As Petitioner states in his objections, on February 24, 2011, he submitted a state habeas petition raising the eight unexhausted grounds to the California Supreme Court. (Petitioner Objections at 1-2.) The Court takes judicial notice of the Supreme Court's online docket in Case No. S191087, which confirms that on February 28, 2011, Petitioner filed a petition for writ of habeas corpus, which is still pending. See Headwaters Inc. v. United States Forest Service, 399 F.3d 1047, 1051 n.3 (9th Cir. 2005) (taking judicial notice of docket in another case).

Accordingly, Respondent's objection is overruled.

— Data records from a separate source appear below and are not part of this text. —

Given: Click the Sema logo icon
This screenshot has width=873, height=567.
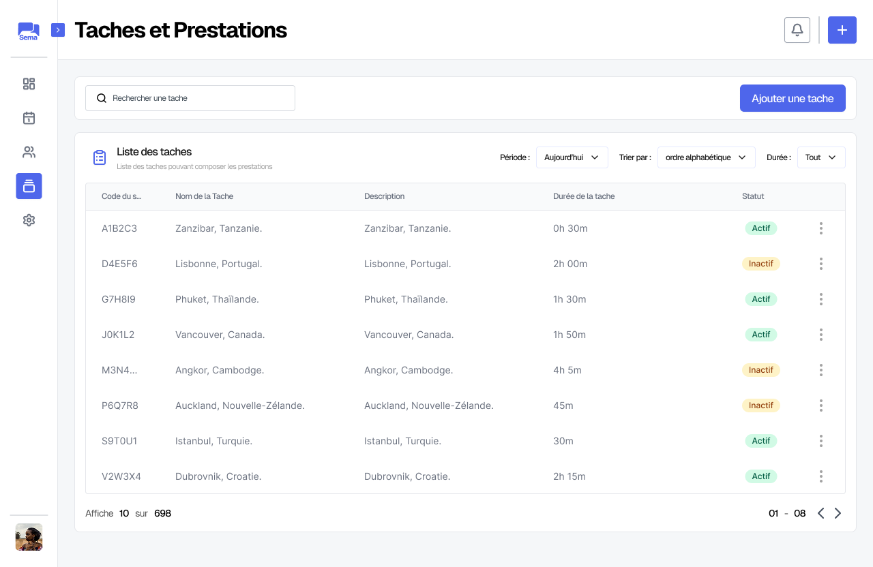Looking at the screenshot, I should [x=29, y=31].
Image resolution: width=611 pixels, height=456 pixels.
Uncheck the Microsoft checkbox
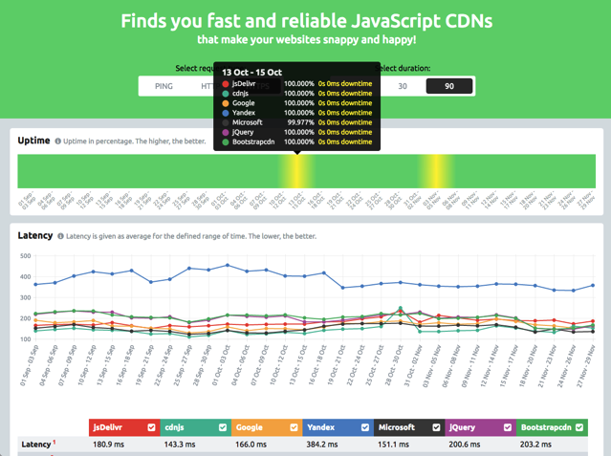pos(437,427)
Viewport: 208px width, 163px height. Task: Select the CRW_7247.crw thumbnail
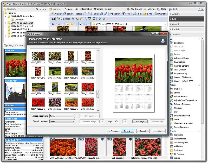click(x=55, y=72)
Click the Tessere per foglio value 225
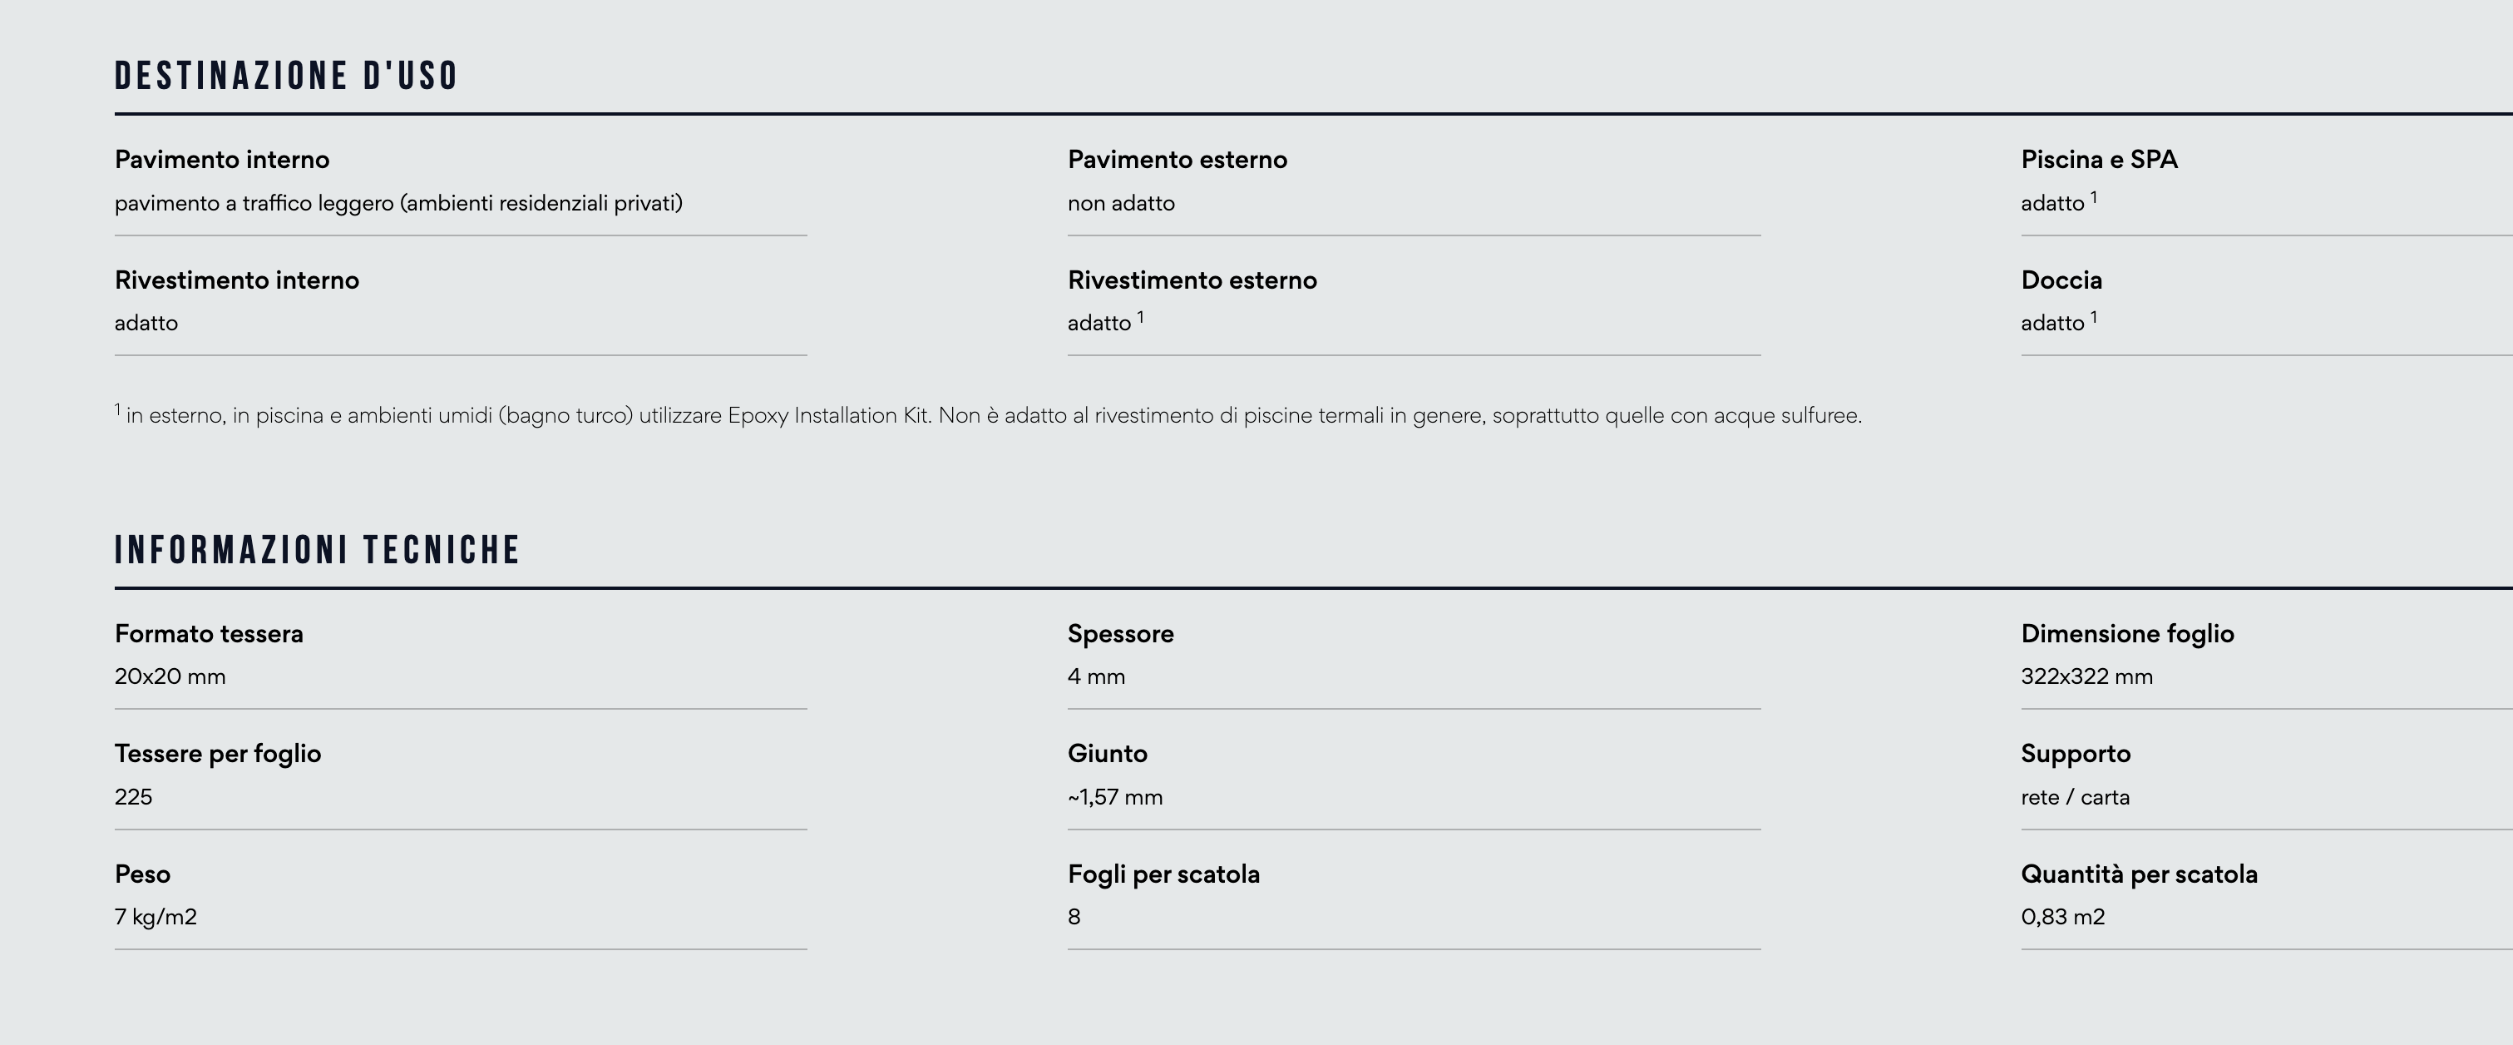Image resolution: width=2513 pixels, height=1045 pixels. click(134, 797)
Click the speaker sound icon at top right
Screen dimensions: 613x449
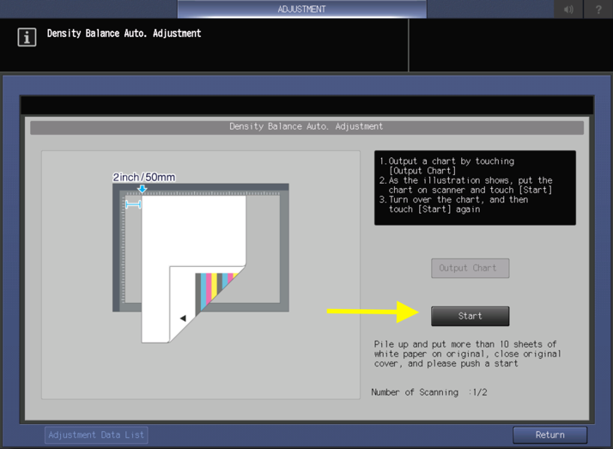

To the extent Petitioner is arguing that because he has filed a state habeas petition before the California Supreme Court, the petition is now exhausted, his argument is rejected. Claims are not exhausted until the state court has ruled. See Picard v. Connor, 404 U.S. 270, 275, 92 S. Ct. 509, 30 L. Ed. 2d 438 (1971) (exhaustion "reflects a policy of federal-state comity, an accommodation of our federal system designed to give the State an initial opportunity to pass upon and correct alleged violations of its prisoners' federal rights" (citations and quotation marks omitted, emphasis added).

IT IS ORDERED that Judgment be entered denying the Petition and dismissing this action without prejudice.